Esta decisión se produce en medio de una profunda crisis de confianza generada por el controvertido proyecto FIFA Forward Enterprise (FFE). Dicha iniciativa, impulsada por el propio Infantino, buscaba abrir la puerta a inversores privados para la explotación de una porción de los derechos comerciales de las competiciones de la FIFA. El plan, que implicaba la venta de aproximadamente el 20% de esos derechos por una suma cercana a los 4.200 millones de dólares, generó un fuerte rechazo por parte de confederaciones como la UEFA, la AFC (Asia) y la Concacaf (Norte, Centroamérica y Caribe), quienes criticaron la falta de transparencia y la ausencia de consulta a las federaciones miembro.
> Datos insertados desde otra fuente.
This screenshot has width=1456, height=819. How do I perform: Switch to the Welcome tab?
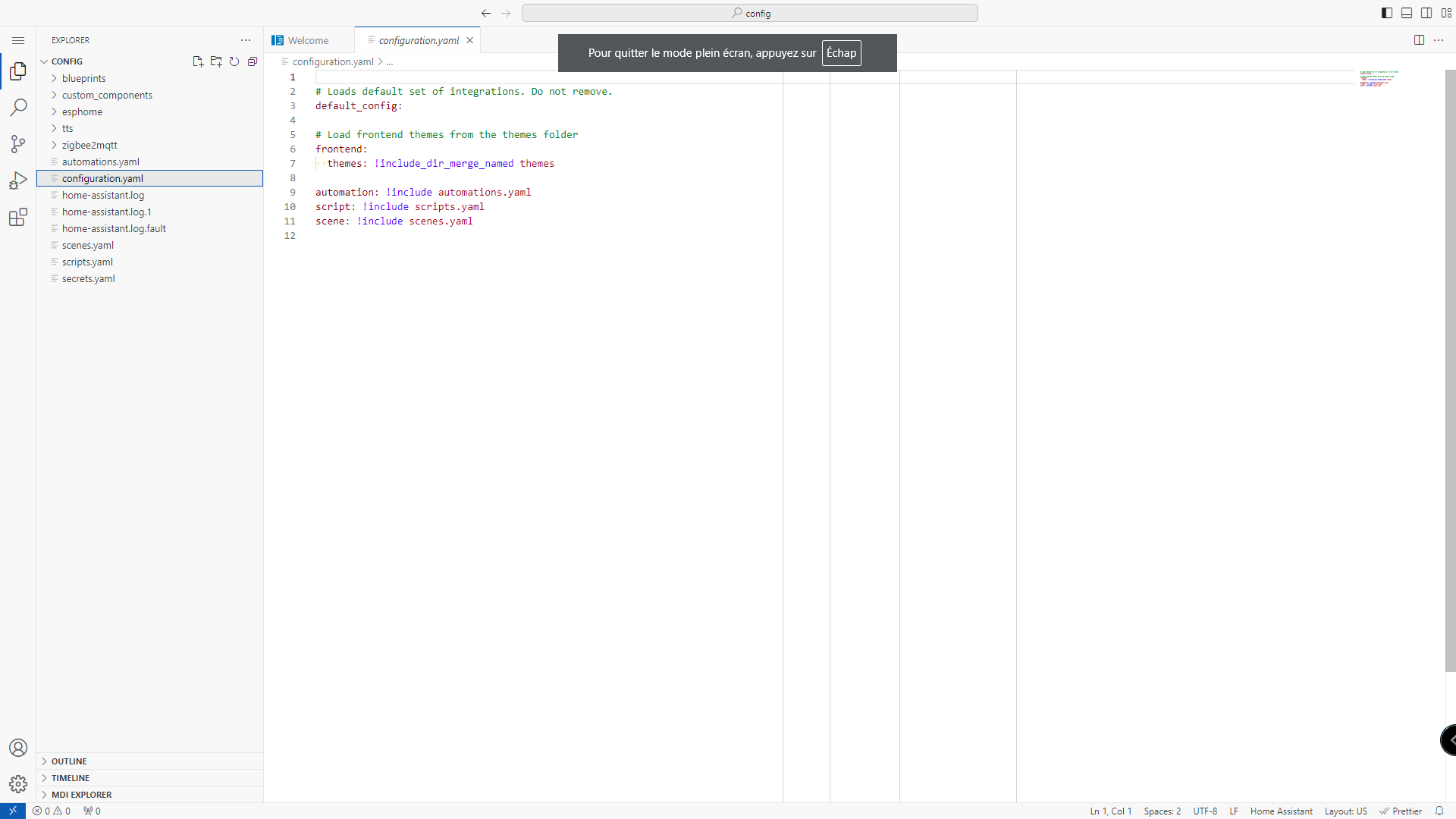pyautogui.click(x=308, y=40)
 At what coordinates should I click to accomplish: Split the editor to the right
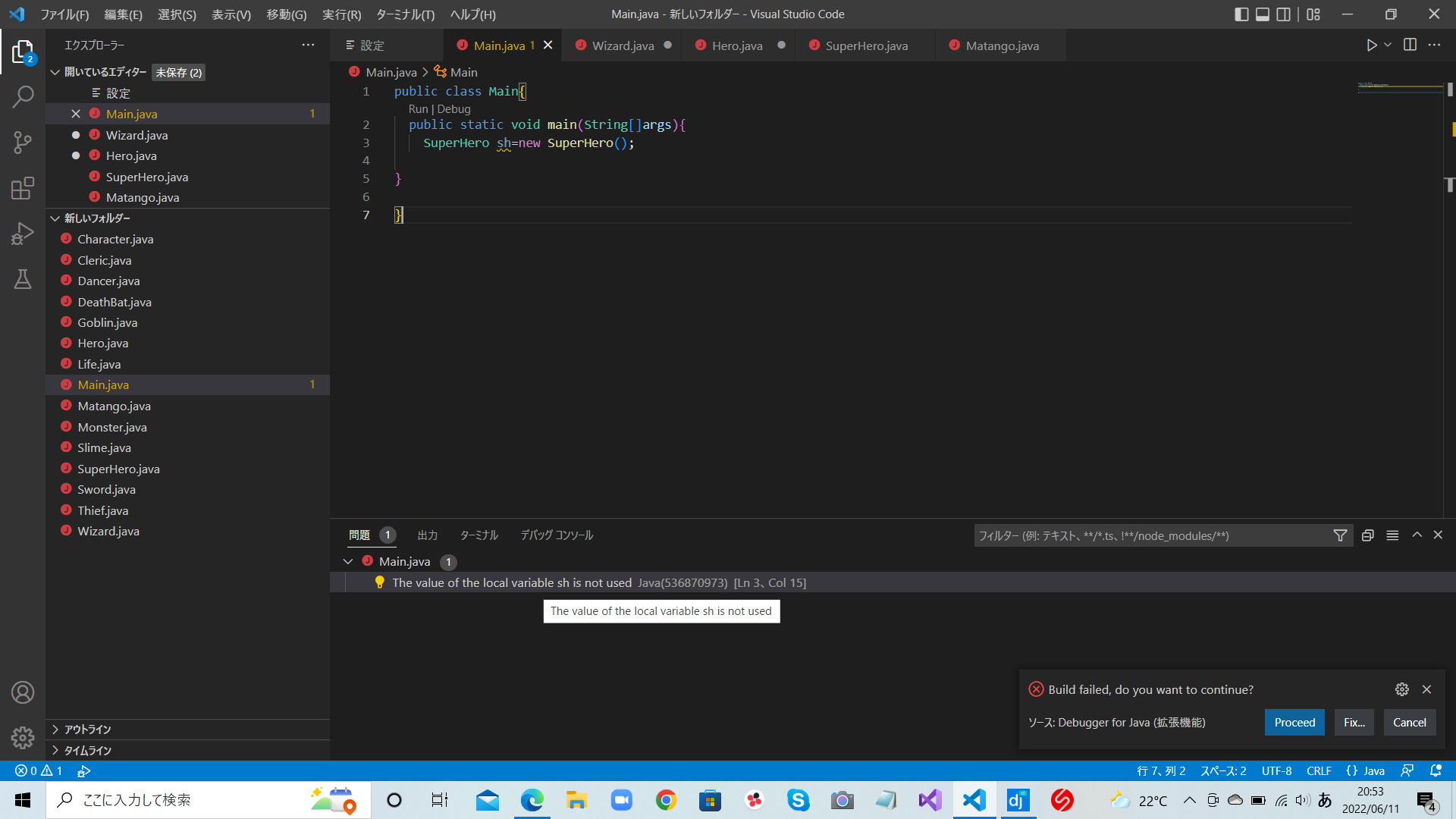tap(1410, 46)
Finalmente, el proyecto fue desestimado.
Desde la NZF argumentaron que, tras una «cuidadosa consideración», llegaron a la conclusión de que ciertas decisiones y acciones dentro de la FIFA han minado la confianza y profundizado la división en el fútbol a nivel global. Por ello, consideran indispensable una revisión externa que permita restaurar la credibilidad y la fe en la administración del deporte rey. Nueva Zelanda se suma así a una lista creciente de asociaciones que le han quitado el apoyo a Infantino, entre las que se encuentran la Asociación de Fútbol de Irlanda, Finlandia, Gales, Inglaterra, Suecia, Serbia y Países Bajos.
Sin embargo, el actual presidente de la FIFA aún cuenta con importantes pilares de apoyo. Tanto la Confederación Africana de Fútbol (CAF) como la Confederación Sudamericana (Conmebol) han ratificado su respaldo a la continuidad de Infantino. A estas se suman declaraciones de «pleno apoyo» por parte de países como Qatar, Marruecos, Egipto, Mauritania, Líbano y Sudán. Incluso el expresidente de Estados Unidos, Donald Trump, intervino públicamente para defender a Infantino, destacando el éxito del Mundial de 2026 y calificando su posible reemplazo como un «terrible error».
A pesar de los desafíos y las crecientes críticas, Gianni Infantino mantiene su intención de postularse para un cuarto mandato en el Congreso de la FIFA, programado para marzo de 2027, buscando consolidar su liderazgo en un escenario cada vez más polarizado.